Actor Critic
1. Terminology
- Let \(\tau\) be a trajectory consisting of \(T\) timesteps: \((s_0, a_0 ... s_{T})\).
- Let \(R(\tau) = \sum_{t=1}^{T}r_t\)
2. Re-writing the gradient
For a Policy Gradient method, the gradient of the objective is given by: \[\begin{align*} \nabla_{\theta} \mathbb{E}_{\tau}[R(\tau)] &= \mathbb{E}_{\tau \sim \pi_\theta} \left[ \left(\sum_{t=0}^{T-1} r_t \right) \left(\sum_{t=0}^{T-1} \nabla_{\theta} \log \pi_{\theta}(a_t \mid s_t) \right) \right]\\ &= \mathbb{E}_{\tau \sim \pi_\theta} \left[ \sum_{t=0}^{T-1} \nabla_{\theta} \log\pi_{\theta}(a_t \mid s_t) \left( \sum_{t'=t}^{T-1} r_t' \right) \right] \end{align*} \]

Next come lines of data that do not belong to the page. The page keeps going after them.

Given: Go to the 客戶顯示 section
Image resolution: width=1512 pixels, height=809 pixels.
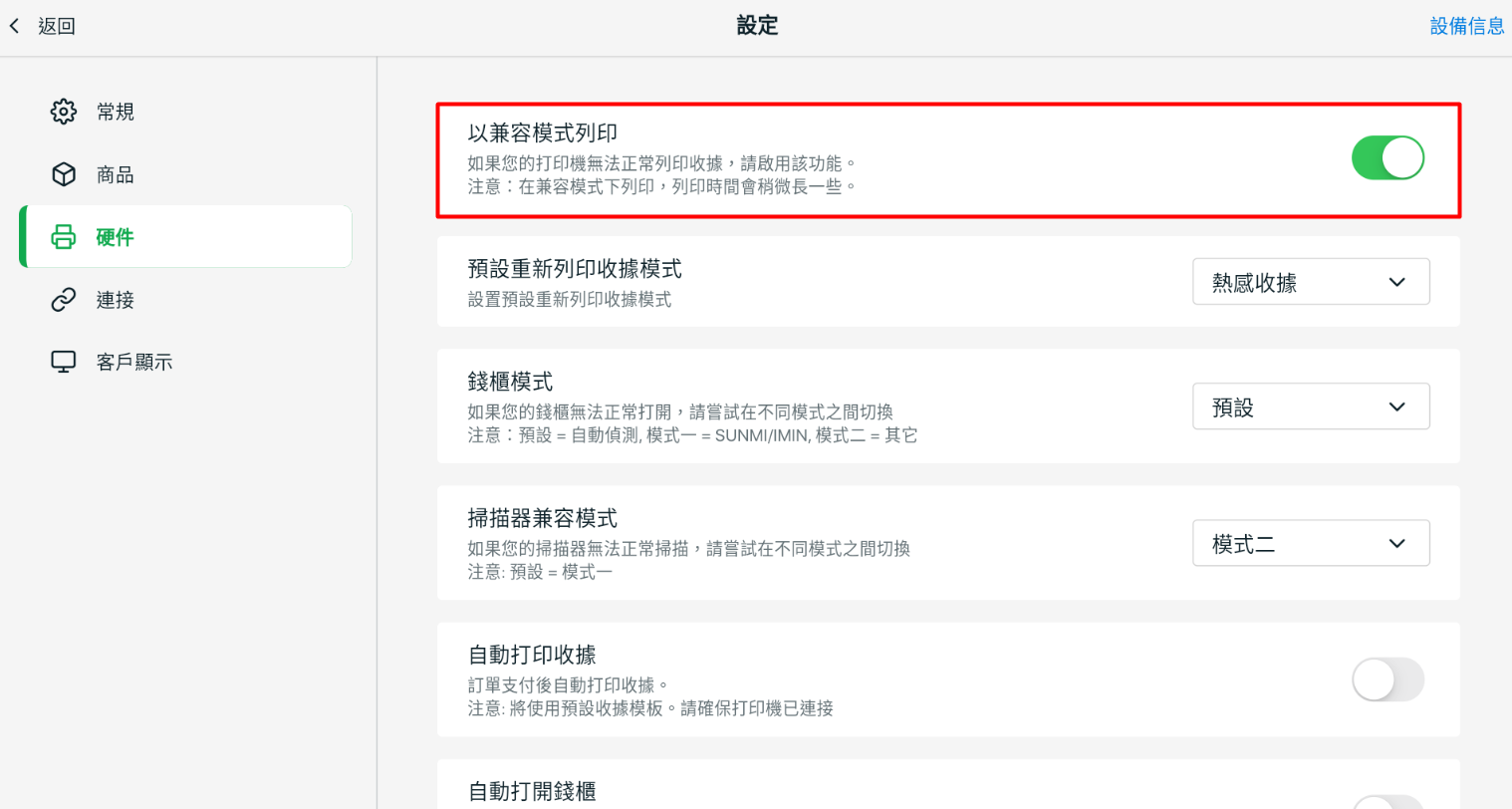Looking at the screenshot, I should (134, 362).
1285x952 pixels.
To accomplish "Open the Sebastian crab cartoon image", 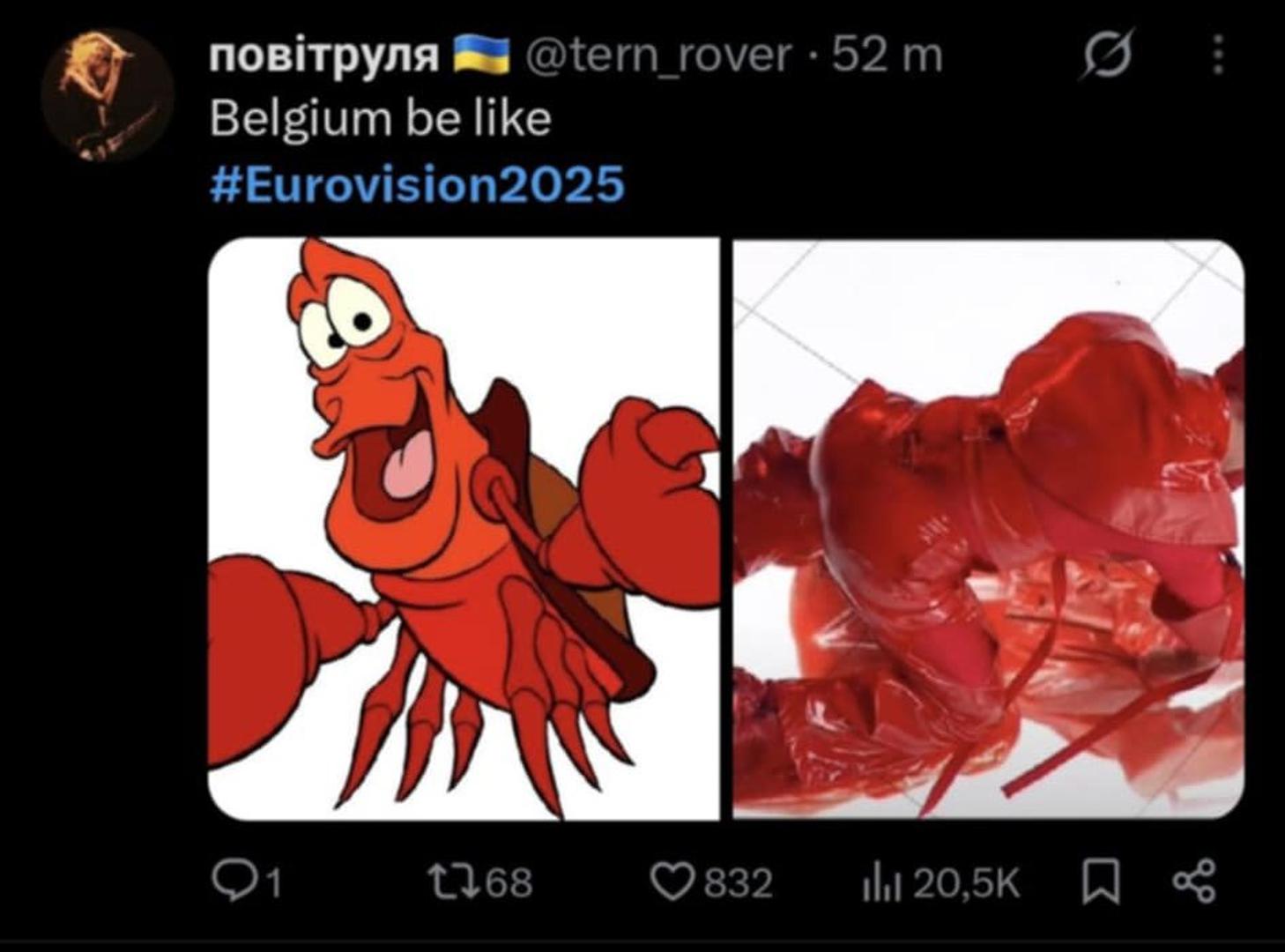I will (x=464, y=529).
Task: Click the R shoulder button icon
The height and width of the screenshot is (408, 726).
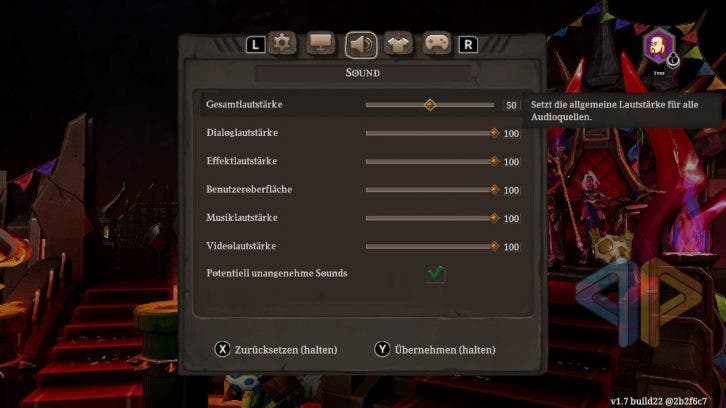Action: (x=468, y=45)
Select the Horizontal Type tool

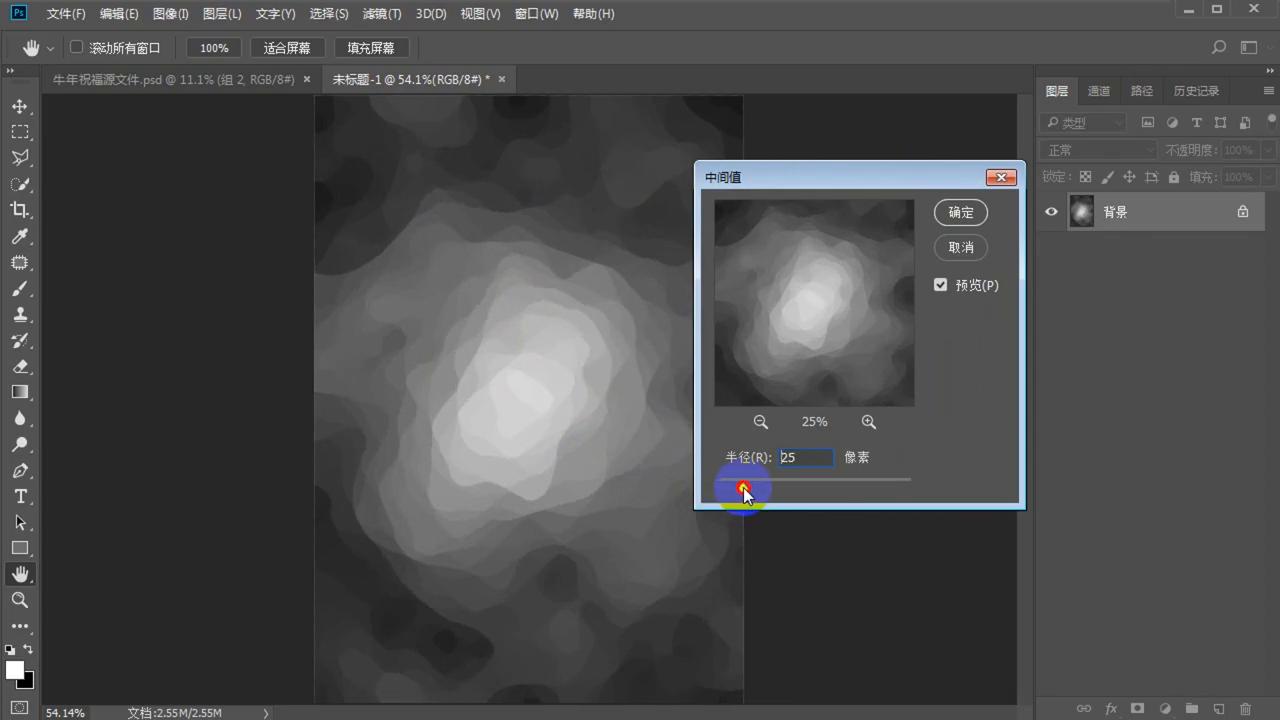coord(20,497)
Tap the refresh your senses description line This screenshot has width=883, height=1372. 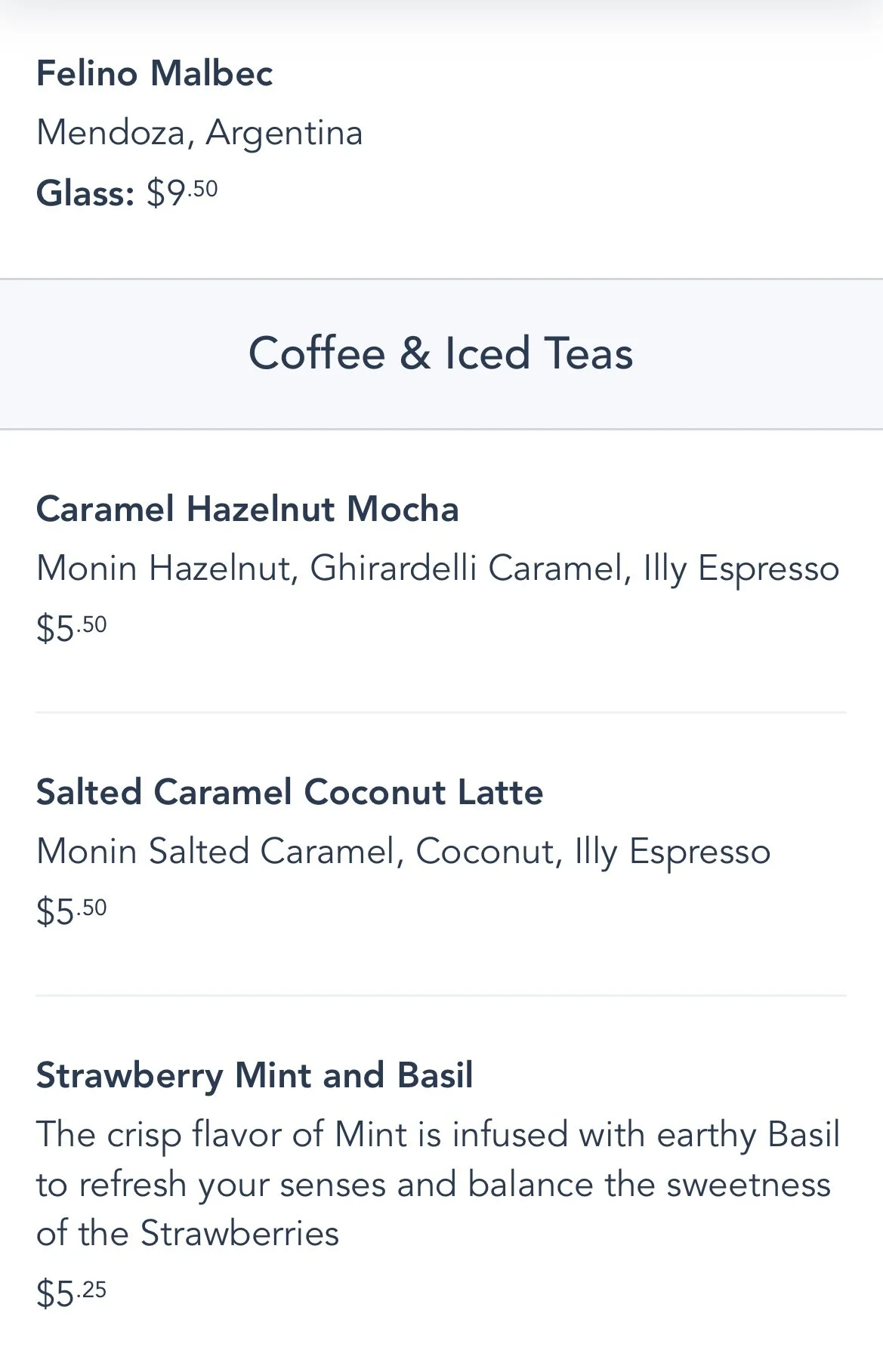click(434, 1185)
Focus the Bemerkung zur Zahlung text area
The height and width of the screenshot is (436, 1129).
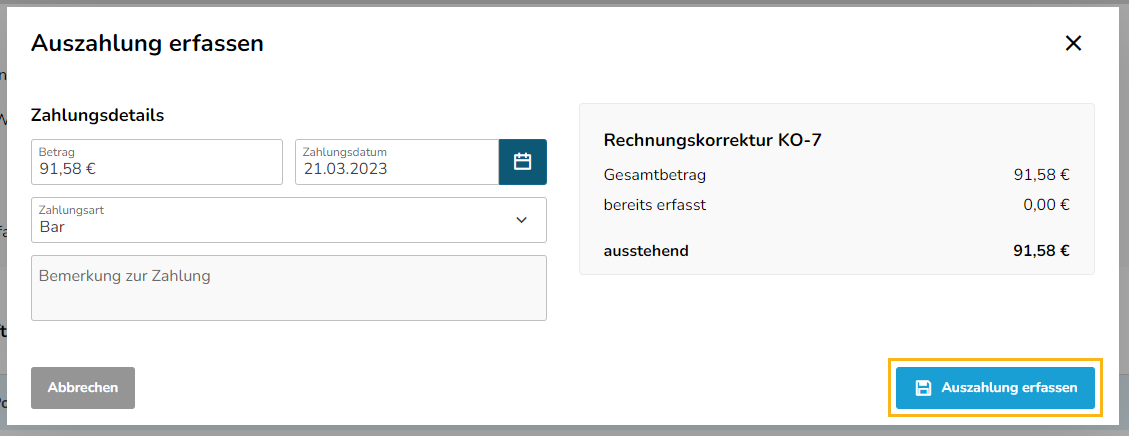(289, 288)
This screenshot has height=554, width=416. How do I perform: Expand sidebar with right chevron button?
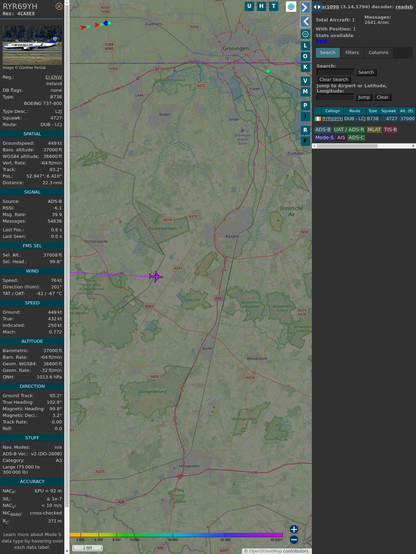point(305,7)
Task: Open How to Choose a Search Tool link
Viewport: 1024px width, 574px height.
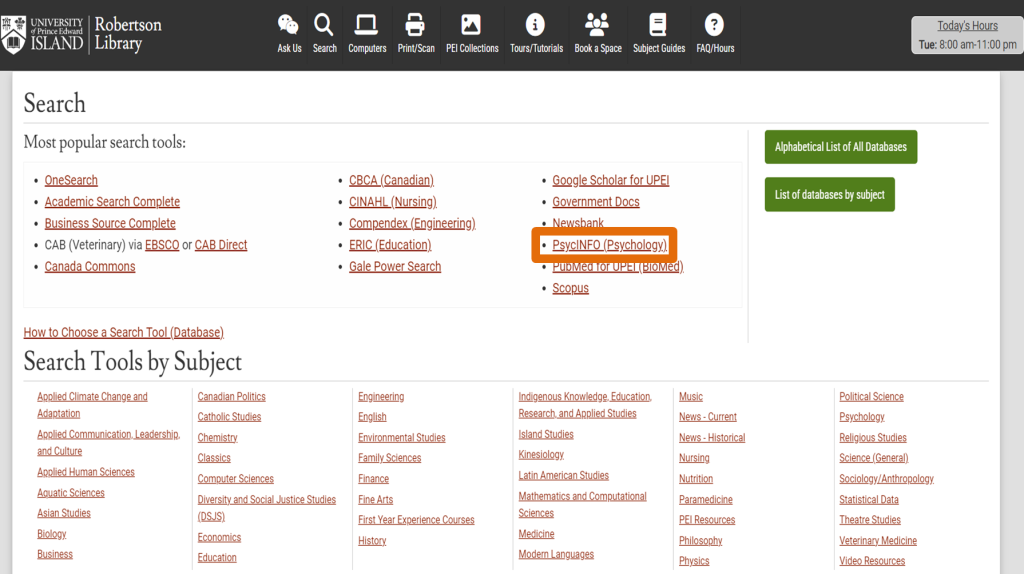Action: click(x=123, y=333)
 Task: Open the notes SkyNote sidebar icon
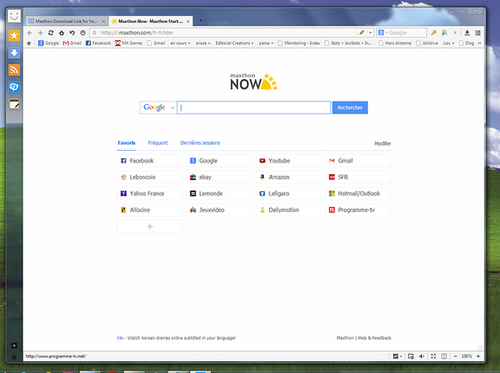click(14, 104)
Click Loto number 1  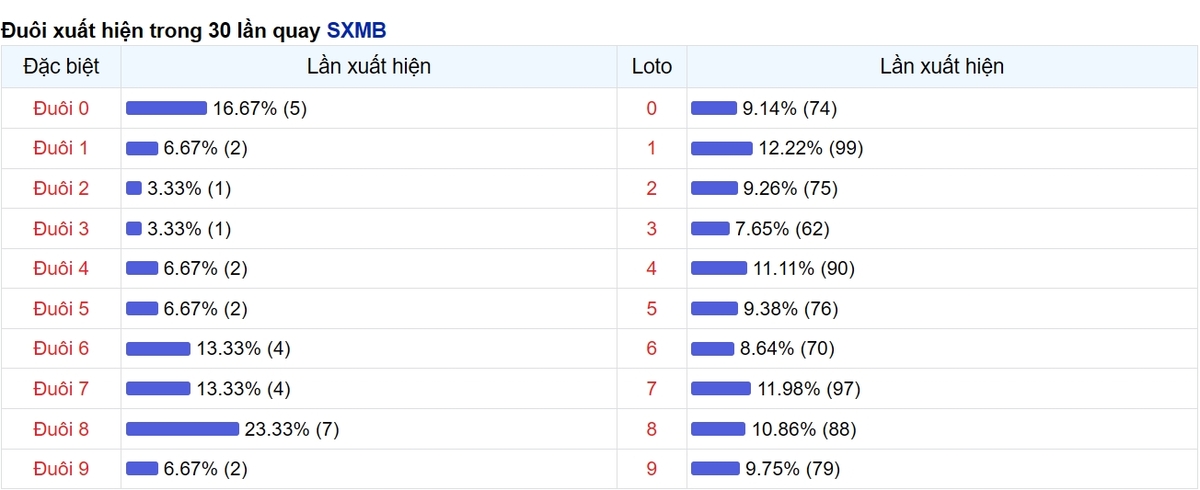pyautogui.click(x=652, y=148)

For a full explanation of why, see Daniel Takeshi's notes (see also: Blogs). In rough, the second line follows from the first because we are taking an expectation over \(\tau \sim \pi_\theta\), so any weirdness in indexing gets taken care of by iterated expectation.
3. Baseline
We can reduce the variance of the estimated gradient without introducing any bias using a baseline function \(b(s)\): \[ \mathbb{E}_{\tau \sim \pi_\theta} \left[ \sum_{t=0}^{T-1} \nabla_\theta \pi_\theta(a_t \mid s_t) \left( \sum_{t'=t}^{T-1} r_t - b(s_t) \right) \right] \]
4. Value functions
We introduce two value functions: \[ Q(s,a) = \mathbb{E}_{\tau \sim \pi_\theta} \left[\sum_{t=0}^{T-1} r_t \mathrel{\Big|} s_0=s, a_0=a\right] \] and \[V(s) = \mathbb{E}_{\tau\sim \pi_\theta} \left[ \sum_{t=0}^{T-1} \mathrel{\Big|} s_0=s\right]\]
5. Advantage
Then, note the similarity between \(Q(s,a)\) and \(\sum_{t=0}^{T-1}\). We are permitted to write: \[ \mathbb{E}_{\tau \sim \pi_\theta} \left[ \nabla_\theta \log \pi_\theta (a_t \mid s_t) \left( Q(s_t,a_t) - b(s_t) \right) \right] \] Why? I have no chain of derivations to give. And neither does Takeshi. He writes that this ends up working, again perhaps due to iterated expectation.
Now, if we use \(V(s)\) as our baseline, we will have the advantage actor critic \[ \mathbb{E}_{\tau \sim \pi_\theta} \left[ \nabla_\theta \log \pi_\theta (a_t \mid s_t) \left( Q(s_t,a_t) - V^{\pi}(s_t) \right) \right] \]
where the advantage \(A(s_t,a_t) = Q(s_t,a_t) - V(s_t)\) measures how much better taking an action \(a_t\) at state \(s_t\) is, compared to the average of the other actions that you could take in \(s_t\).